Holy Mother of God. He rubbed his eyes and forced himself to speak with some measure of control. “Interfered how?”
She tilted her head toward one of her shoulders and watched her finger as she drew circles on the piano’s polished surface again.
She said, “I might have called his parents to tell them what kind of debt their son was accruing, and with whom. He was only twenty-one, you see—old enough to drink and gamble and get into trouble, but he wasn’t even out of college yet.”
He rubbed the back of his neck as he watched her. “What happened?”
“Eathan’s father shut him down before it could go too far. He flew out to Vegas, paid off Eathan’s gambling debt and dragged him home again.”
“Is that when you left Las Vegas and ended up at the Vampyre’s Ball?”
She nodded.
He couldn’t look away from her dejected figure. She looked as beautiful in the dark blue dress as he knew she would. The cut of the gown highlighted the slender lines of her neck and shoulders, and the graceful wings of her collarbones.
“There’s something I’m missing,” he said, almost to himself. “This isn’t just a story about a boy who made mistakes. What’s the significance of all of this?”

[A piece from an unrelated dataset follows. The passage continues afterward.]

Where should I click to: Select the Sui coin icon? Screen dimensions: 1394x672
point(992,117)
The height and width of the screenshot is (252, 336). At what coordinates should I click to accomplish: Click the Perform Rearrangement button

She squared her shoulders and looked at him with equal parts dread and sadness. “His father was Senator Ryan Jackson. Malphas really, really wanted to trap Eathan.”
He was on his feet, around the piano and by her side before he knew it. As she turned to face him, he gripped her by the shoulders again. He couldn’t seem to stop himself from touching her. “Senator Jackson sits on several key subcommittees in Washington. If Malphas had gotten control of Eathan, he could have used that as leverage to force Jackson into doing whatever he wanted.”
“I know.” She twisted her fingers together.
He scowled, his mind racing over everything she had told him. “I’m still not seeing something. All this happened weeks ago. Why did you decide today that you were going to leave?”
The corners of her mouth turned down, and her dark gaze took on a wet, overbright shine. “Because this morning I read in the Boston Herald that Eathan died in a boating accident while he was in Florida during Presidents’ Day weekend. None of his friends died, just him. The paper said it was a freak squall, but I know it wasn’t. It was Malphas, and he hasn’t forgiven or forgotten anything. If he was willing to do that to Eathan, he’ll be more than willing to do something similar to me, whether I’m one of your attendants or not.”
The pain in her eyes was too much to resist. He did what he’d been looking forward to doing all evening and pulled her into his arms, only this time he didn’t hold her at the proper prescribed distance for waltzing but clenched her tight. “I’m so sorry.”
She didn’t flinch or pull away. Instead, her arms crept around his waist, and she leaned against him. “If I hadn’t done anything, if I’d just kept my mouth shut, Eathan would probably still be alive.”
He felt in her tense body how she struggled not to cry, and he stroked her hair. “You can’t think like that. If you hadn’t stopped Malphas from trapping the boy and controlling the father, who knows what kind of harm could have come from that. The fact that he chose to retaliate is not your fault.”
“It feels like it is,” she whispered. A sob broke out of her. “It feels like I killed him, and while I think I could kill somebody in self-defense or if I really had to, he didn’t deserve to die like that and I didn’t mean to do it.”